WORK TASK — Return the following from the records below: each line, word for word, starting with the line that contains "Where should I click to: Click the HTML5" and going on through the line that contains "You are a computer-use agent. 654x366 pixels.", with nothing outside that range.

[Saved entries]

+-------+

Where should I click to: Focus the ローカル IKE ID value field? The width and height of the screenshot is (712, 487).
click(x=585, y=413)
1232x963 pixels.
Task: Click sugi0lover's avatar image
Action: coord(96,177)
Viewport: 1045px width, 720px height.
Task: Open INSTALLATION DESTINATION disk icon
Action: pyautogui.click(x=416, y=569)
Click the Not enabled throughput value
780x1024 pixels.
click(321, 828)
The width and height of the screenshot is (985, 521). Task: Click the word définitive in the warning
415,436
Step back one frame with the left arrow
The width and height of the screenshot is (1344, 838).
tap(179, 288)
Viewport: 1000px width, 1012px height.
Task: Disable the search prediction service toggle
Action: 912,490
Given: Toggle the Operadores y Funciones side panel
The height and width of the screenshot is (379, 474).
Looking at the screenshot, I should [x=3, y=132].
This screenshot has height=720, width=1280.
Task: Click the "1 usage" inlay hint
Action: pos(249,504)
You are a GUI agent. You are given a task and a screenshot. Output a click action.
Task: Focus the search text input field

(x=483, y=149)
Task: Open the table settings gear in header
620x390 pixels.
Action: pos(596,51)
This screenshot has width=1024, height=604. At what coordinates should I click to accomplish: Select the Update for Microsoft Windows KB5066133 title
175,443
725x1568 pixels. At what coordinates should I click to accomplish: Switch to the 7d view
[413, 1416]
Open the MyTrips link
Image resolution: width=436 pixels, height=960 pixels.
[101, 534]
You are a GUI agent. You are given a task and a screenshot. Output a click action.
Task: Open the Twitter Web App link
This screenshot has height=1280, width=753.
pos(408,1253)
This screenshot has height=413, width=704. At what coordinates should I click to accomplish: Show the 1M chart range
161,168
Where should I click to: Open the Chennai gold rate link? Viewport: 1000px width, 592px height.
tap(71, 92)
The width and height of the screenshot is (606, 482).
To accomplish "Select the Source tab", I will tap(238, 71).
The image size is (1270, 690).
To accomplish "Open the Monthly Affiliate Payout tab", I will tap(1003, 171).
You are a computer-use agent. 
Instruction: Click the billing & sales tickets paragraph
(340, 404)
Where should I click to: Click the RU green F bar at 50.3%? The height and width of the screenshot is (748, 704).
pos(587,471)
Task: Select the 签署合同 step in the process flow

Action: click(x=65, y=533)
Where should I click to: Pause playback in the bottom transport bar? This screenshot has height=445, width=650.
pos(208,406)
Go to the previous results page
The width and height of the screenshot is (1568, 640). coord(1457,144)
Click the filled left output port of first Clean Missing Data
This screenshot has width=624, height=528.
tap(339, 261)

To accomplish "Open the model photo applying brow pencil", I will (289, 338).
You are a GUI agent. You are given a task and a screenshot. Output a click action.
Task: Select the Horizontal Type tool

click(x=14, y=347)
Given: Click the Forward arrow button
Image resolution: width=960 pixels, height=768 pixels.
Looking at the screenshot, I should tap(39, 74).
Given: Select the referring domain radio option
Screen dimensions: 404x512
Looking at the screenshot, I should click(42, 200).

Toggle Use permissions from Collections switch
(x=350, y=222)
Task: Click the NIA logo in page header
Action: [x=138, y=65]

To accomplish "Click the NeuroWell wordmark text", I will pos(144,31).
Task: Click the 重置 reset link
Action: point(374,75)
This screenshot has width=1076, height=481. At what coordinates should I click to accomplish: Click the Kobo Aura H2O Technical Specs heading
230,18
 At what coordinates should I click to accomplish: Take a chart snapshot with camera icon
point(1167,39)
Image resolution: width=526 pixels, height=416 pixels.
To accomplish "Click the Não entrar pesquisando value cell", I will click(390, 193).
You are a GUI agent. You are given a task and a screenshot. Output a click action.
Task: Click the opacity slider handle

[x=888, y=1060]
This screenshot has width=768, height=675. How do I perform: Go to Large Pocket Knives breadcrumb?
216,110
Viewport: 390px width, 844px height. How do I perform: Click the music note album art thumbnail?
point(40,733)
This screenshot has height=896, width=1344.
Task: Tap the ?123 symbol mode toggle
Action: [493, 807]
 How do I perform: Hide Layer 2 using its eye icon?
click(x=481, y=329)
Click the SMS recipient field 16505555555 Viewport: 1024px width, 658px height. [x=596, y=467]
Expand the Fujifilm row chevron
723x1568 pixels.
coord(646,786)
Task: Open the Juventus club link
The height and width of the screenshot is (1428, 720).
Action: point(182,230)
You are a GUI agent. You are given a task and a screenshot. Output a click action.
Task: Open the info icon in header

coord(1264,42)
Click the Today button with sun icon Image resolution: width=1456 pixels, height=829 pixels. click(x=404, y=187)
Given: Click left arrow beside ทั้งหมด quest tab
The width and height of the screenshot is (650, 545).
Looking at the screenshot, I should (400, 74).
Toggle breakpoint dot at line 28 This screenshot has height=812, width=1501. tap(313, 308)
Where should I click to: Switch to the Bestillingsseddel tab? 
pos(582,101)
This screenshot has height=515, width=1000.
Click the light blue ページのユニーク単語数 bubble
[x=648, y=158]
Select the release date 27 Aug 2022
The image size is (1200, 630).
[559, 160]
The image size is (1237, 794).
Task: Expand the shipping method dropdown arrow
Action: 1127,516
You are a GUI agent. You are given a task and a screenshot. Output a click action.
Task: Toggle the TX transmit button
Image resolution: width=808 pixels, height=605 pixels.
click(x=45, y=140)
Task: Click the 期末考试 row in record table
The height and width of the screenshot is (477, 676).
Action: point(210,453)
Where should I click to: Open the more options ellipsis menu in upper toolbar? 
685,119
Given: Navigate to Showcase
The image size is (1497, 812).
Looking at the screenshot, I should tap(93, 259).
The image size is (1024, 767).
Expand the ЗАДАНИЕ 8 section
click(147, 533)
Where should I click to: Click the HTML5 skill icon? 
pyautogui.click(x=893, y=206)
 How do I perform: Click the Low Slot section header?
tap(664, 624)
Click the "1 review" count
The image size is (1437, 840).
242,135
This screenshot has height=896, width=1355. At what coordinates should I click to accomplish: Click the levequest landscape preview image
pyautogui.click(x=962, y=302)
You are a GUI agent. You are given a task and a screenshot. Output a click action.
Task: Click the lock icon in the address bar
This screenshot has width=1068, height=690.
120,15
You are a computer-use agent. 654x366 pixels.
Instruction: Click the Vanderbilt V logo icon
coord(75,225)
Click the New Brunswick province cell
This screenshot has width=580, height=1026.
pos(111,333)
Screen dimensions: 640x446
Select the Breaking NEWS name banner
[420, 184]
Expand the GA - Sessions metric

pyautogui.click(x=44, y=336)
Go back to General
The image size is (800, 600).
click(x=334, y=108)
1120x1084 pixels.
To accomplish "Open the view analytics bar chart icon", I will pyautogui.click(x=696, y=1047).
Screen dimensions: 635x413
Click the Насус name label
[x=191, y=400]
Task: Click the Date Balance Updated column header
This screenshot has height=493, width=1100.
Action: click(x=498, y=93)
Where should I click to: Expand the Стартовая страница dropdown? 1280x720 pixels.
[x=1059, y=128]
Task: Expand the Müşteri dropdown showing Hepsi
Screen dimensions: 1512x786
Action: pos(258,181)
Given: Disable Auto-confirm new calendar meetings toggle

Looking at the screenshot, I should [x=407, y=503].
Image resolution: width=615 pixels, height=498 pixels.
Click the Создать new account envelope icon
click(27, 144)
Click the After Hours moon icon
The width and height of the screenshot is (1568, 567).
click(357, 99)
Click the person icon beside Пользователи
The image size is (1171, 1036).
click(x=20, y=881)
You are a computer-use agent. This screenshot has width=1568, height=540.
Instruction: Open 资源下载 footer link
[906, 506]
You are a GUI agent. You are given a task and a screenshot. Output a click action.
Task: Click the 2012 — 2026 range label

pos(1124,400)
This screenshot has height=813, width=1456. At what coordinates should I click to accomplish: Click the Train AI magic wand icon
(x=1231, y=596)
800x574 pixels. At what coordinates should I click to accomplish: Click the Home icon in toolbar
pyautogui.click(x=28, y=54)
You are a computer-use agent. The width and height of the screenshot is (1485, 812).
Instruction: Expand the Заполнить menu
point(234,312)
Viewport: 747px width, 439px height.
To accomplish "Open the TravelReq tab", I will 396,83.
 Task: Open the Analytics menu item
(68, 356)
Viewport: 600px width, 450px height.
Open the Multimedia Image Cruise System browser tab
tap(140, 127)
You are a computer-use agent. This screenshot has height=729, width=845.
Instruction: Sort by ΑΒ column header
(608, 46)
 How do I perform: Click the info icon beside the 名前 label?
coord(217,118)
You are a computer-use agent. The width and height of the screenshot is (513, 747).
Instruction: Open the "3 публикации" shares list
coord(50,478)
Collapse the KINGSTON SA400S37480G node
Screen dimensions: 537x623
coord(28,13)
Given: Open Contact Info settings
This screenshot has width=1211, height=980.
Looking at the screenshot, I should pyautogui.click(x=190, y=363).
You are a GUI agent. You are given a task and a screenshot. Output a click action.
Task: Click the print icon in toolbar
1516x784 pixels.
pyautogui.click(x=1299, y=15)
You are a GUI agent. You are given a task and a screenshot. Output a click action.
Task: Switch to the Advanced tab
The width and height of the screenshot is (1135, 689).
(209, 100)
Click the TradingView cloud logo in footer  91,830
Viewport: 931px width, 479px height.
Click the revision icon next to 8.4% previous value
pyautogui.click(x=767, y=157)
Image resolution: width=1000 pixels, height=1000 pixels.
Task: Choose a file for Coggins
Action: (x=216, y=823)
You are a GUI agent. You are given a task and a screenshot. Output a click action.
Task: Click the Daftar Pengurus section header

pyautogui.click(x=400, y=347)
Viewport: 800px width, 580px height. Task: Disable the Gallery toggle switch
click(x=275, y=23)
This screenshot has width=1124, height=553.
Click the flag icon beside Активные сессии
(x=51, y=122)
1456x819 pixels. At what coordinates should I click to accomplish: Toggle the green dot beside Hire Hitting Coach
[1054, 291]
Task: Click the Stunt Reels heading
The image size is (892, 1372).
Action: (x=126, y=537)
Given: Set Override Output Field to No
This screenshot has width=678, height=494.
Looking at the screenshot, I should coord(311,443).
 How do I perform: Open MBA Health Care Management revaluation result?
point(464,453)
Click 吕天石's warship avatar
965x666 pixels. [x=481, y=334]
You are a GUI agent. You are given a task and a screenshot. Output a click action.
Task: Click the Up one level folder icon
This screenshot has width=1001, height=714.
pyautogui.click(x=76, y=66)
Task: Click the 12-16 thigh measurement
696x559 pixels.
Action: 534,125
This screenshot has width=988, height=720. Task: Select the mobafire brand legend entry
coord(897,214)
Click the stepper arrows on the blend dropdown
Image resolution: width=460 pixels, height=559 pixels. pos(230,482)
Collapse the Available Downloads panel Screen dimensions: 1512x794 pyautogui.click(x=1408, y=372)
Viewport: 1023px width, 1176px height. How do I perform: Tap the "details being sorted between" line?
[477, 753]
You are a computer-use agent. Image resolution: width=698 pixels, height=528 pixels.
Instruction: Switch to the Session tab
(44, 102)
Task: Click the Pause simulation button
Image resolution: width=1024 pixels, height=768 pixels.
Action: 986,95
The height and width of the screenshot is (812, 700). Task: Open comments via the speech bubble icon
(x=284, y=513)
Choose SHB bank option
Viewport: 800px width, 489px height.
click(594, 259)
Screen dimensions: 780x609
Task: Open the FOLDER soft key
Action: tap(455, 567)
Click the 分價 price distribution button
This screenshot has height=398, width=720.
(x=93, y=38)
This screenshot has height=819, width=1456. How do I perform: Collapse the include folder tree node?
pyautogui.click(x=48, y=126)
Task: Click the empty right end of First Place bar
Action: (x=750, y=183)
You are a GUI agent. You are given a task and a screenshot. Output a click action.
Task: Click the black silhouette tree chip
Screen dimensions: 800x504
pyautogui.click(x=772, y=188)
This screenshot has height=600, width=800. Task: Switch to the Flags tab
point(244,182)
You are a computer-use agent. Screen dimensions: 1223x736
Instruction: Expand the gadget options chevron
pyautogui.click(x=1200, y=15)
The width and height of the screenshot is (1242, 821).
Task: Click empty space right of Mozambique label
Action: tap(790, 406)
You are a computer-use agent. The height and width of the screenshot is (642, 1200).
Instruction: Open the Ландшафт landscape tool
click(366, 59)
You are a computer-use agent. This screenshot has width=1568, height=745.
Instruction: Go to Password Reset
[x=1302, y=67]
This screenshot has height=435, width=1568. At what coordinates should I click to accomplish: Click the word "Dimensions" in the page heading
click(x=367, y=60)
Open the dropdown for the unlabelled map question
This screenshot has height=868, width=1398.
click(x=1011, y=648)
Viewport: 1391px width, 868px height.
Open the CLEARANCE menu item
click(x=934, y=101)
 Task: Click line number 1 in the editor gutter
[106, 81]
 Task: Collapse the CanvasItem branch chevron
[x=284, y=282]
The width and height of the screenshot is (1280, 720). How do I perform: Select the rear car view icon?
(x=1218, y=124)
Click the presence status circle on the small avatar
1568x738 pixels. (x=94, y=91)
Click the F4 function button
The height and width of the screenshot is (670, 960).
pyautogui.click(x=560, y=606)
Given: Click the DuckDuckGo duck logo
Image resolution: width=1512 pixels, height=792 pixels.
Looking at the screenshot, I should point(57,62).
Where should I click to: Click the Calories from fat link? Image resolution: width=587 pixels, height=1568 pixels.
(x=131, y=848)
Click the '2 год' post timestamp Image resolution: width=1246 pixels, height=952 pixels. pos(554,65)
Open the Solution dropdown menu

+-------+

OUTPUT OF THE EXERCISE —
Where should I click to: Click the HTML5 skill icon? 
pyautogui.click(x=893, y=206)
 How do I perform: Click the Low Slot section header?
tap(664, 624)
Click the "1 review" count
The image size is (1437, 840).
242,135
This screenshot has height=896, width=1355. At what coordinates should I click to accomplish: Click the levequest landscape preview image
pyautogui.click(x=962, y=302)
You are a GUI agent. You are given a task and a screenshot. Output a click action.
Task: Click the lock icon in the address bar
This screenshot has width=1068, height=690.
120,15
You are a computer-use agent. 654x366 pixels.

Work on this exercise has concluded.